Photo: Mario Tama/Getty Images

Kamala Harris has now ended the suspense by announcing she will not, after all, run for governor of California in 2026. No one should have been surprised to learn, after she ended a long rise through the ranks of California elected positions with a tough stint as vice-president and then as a substitute presidential nominee, Harris didn’t particularly want to take on the punishing job of governing America’s largest state, which faces major fiscal problems as well as guerrilla warfare with the federal government. This will liberate the many potential Democratic candidates for that office in light of the term limits facing Gavin Newsom next year. And perhaps the decision reflects her own recognition that she isn’t necessarily a slam-dunk certainty as a candidate, as shown by the fact that her most formidable rivals (i.e., Lieutenant Governor Eleni Kounalakis, State Superintendent Tony Thurmond, former attorney general Xavier Becerra, former congresswoman Katie Porter, and former Los Angeles mayor Antonio Villaraigosa) didn’t bother waiting for her to deal herself in or out.

Harris’s statement didn’t rule out the other political option said to be on the table for her — a third presidential campaign in 2028:

For now, my leadership — and public service — will not be in elected office. I look forward to getting back out and listening to the American people, helping elect Democrats across the nation who will fight fearlessly, and sharing more details in the months ahead about my own plans.
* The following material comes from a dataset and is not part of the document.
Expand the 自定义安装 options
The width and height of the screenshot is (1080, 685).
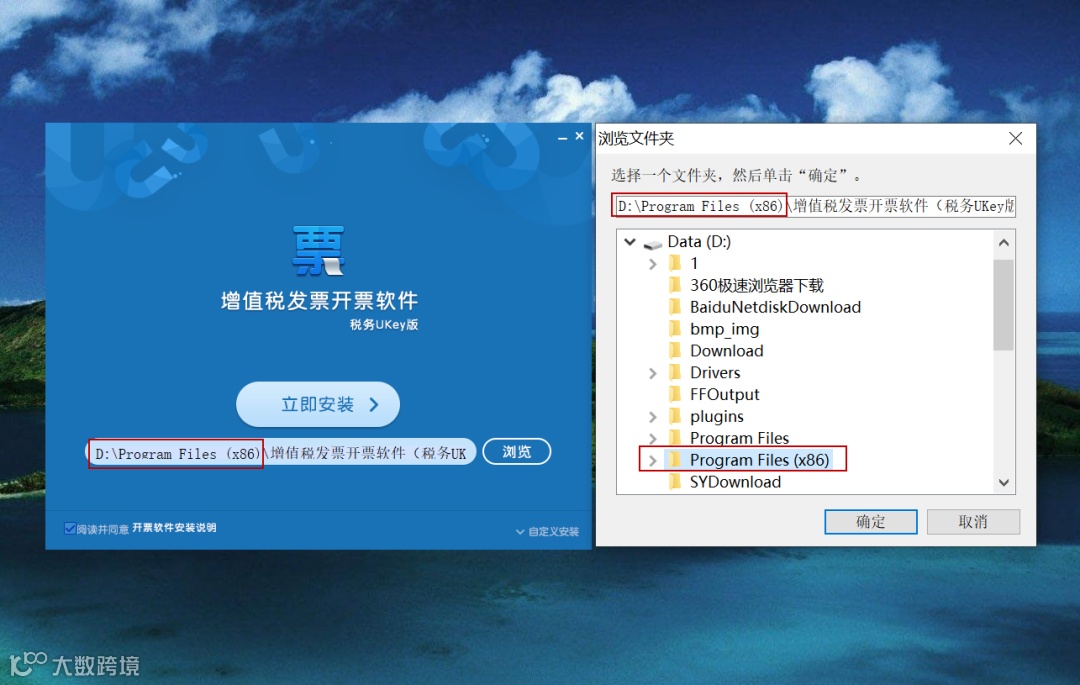[548, 531]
Harris’s “own plans” probably won’t be of great interest to political junkies unless they involve another run for the White House. But if she moves in that direction, it won’t be as a presumptive front-runner, despite her advantages in name recognition and the admiration her improvised 2024 campaign undoubtedly inspired. She would be just one of a horde of would-be candidates in a party that is ready to put the disaster of the last campaign as far behind it as possible and is sure to value electability above all other traits. For a two-time loser who won’t even have a geographical base to call her own (Newsom is the most certain 2028 candidate of them all, and his days of deferring to Harris’s ambitions are long gone), another national campaign could be painful and unsuccessful.

The former veep can obviously take her time in planning next steps, but in examining her plight, I’m reminded of what a veteran baseball pitcher once said about the way to get over a sore pitching arm: “First you take a year off. Then you retire.” Kamala Harris is halfway there. She has many opportunities for enjoying private life and continuing her public service somewhere, anywhere, other than on the campaign trail.